==== MATERIAL SUPPLIED ====

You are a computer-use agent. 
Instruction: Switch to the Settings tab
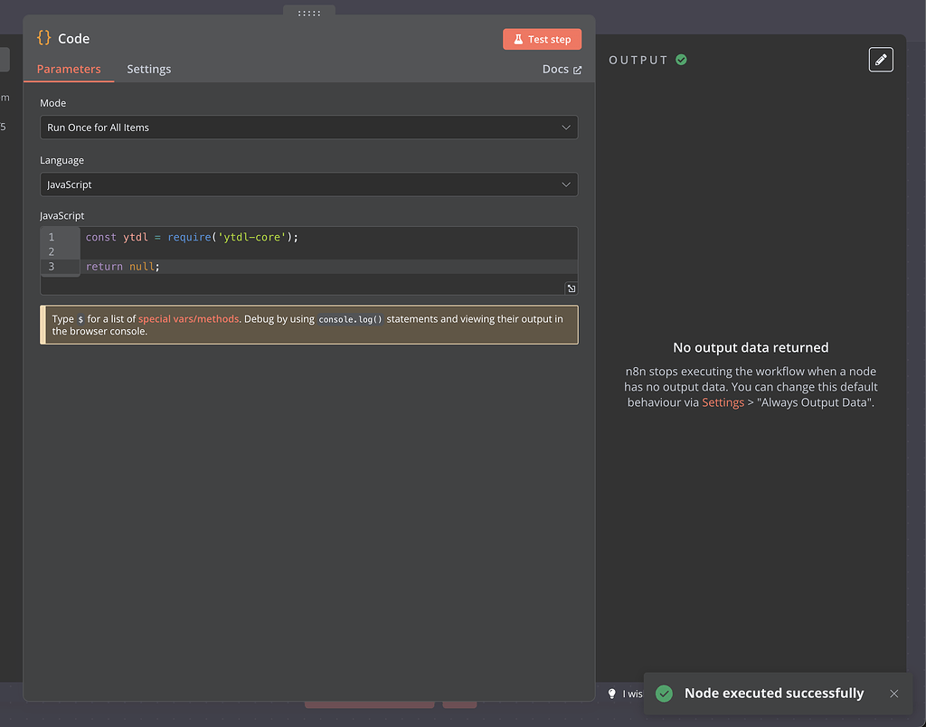point(148,69)
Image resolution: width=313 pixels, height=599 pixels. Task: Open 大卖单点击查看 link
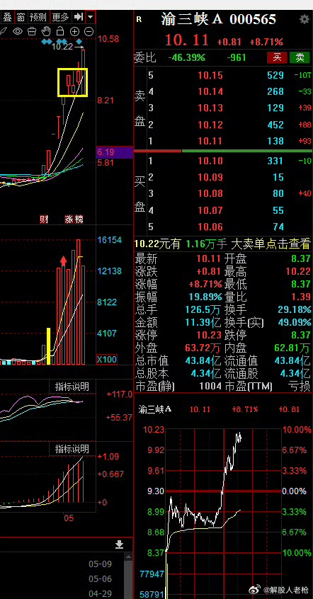(271, 244)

====

WHAT TO PRODUCE
In your copy of the material, match every word exactly and include no pictures.

YOUR RESPONSE
You are a computer-use agent. 
Instruction: Switch to the Settings tab
point(148,69)
Image resolution: width=313 pixels, height=599 pixels. Task: Open 大卖单点击查看 link
(271, 244)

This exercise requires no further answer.